#### [WHAT YOU HAVE TO DO]
Extend the text on negotiated termination of employment contracts in France, starting after its final sentence.

#### [READING TEXT]
_____

The negotiated termination (rupture conventionnelle) is the most widely used form of termination of an open-ended employment contract in France after resignation. It allows the employer and employee to end their employment relationship by mutual agreement, under a procedure governed by the Labour Code and approved by the administrative authority. Flexible, legally secure and entitling the employee to unemployment benefit, it is often presented as the ideal solution — but it requires compliance with precise conditions and may be challenged where consent was not freely given.

1. Negotiated termination: definition and conditions

1.1 – What is a negotiated termination?

A negotiated termination is an amicable form of termination of an open-ended employment contract (CDI), introduced by the Act of 25 June 2008. It is codified in Articles L. 1237-11 to L. 1237-16 of the Labour Code. It cannot be imposed by either party: it requires the free and informed agreement of both signatories.

It is distinct from:

  • Dismissal: a termination at the employer’s initiative on specific grounds
  • Resignation: a termination at the employee’s initiative
  • A settlement agreement (transaction): which is concluded after termination of the contract and presupposes a pre-existing dispute

1.2 – Who can conclude a negotiated termination?

Negotiated termination is reserved for employees on open-ended contracts (CDI). It cannot be used to terminate a fixed-term contract or an apprenticeship contract. It applies across all sectors, including to protected employees — but in that case, a specific procedure applies (see section 6).

Important note

Negotiated termination cannot be used to circumvent the protective rules governing economic dismissal. If it occurs in a context of economic difficulties or job elimination, it may be reclassified as an economic dismissal without real and serious cause.

1.3 – The principle of free and informed consent

The validity of a negotiated termination rests entirely on the free and informed consent of both parties. Any defect in consent, whether fraudulent misrepresentation, moral duress or mistake, may result in the agreement being voided. The Court of Cassation monitors this point strictly: an employee who signs a negotiated termination under pressure, in a context of harassment or following an unresolved dispute, may obtain annulment of the agreement and damages.

_____

#### [AVAILABLE DATA]

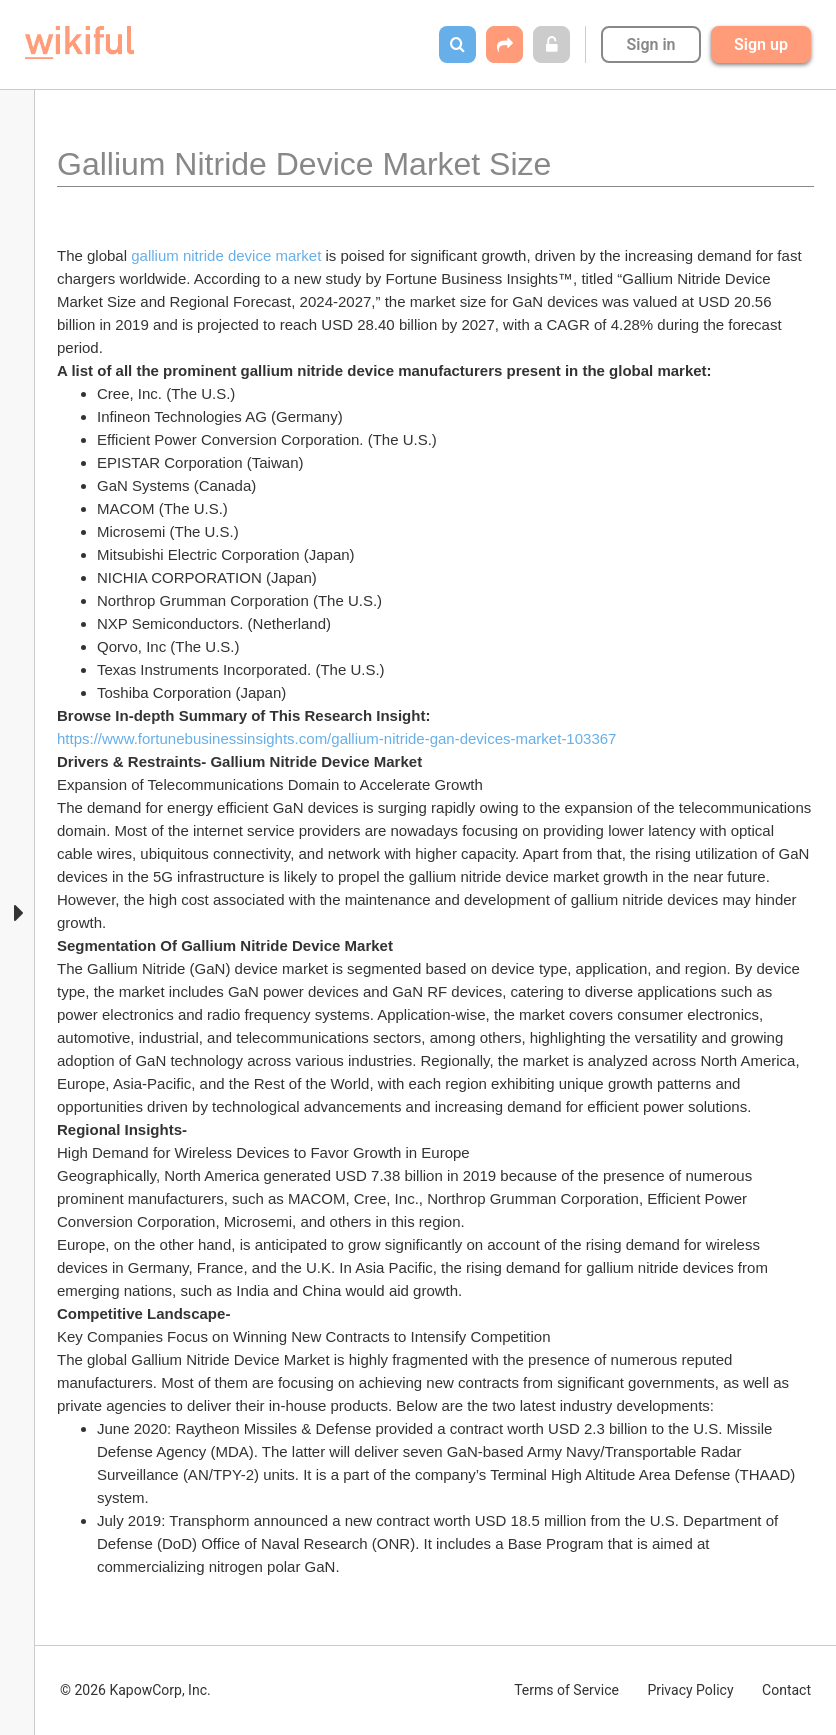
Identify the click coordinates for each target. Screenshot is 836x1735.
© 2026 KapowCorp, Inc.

_____

#### [THE OUTPUT]
2. The negotiated termination procedure

2.1 – The preliminary meeting

The procedure must begin with at least one meeting between the employer and the employee, at which they agree on the terms of the termination (Art. L. 1237-12 of the Labour Code). At this meeting, the employee may be accompanied by:

  • An employee representative or trade union delegate present in the company
  • An employee adviser chosen from a prefectoral list, where the company has no employee representatives

If the employee chooses to be accompanied, they must inform the employer before the meeting. The employer may then also be accompanied, on the same basis.

2.2 – Signing the agreement

At the conclusion of negotiations, the parties sign a termination agreement using the official Cerfa form n° 14598*01 (individual negotiated termination) or Cerfa n° 14599*01 (collective negotiated termination). This agreement sets out in particular:

  • The planned termination date
  • The amount of the specific negotiated termination payment

2.3 – The withdrawal period

From the day after the agreement is signed, each party has a withdrawal period of 15 calendar days (Art. L. 1237-13 of the Labour Code). Withdrawal must be notified by registered letter with acknowledgement of receipt or by hand-delivered letter against signed receipt. No reason is required.

Key point

The withdrawal period is a matter of public policy and cannot be reduced by agreement of the parties. An agreement providing for a period of less than 15 days would be void. The termination date cannot precede the day after approval, nor fall before the expiry of the withdrawal period.

2.4 – The approval application

Once the withdrawal period has expired, the more diligent party submits the agreement to the DREETS (Regional Directorate for the Economy, Employment, Labour and Solidarity) for approval via the TéléRC online service. The administration has 15 working days to process the application. Silence within that period constitutes tacit approval.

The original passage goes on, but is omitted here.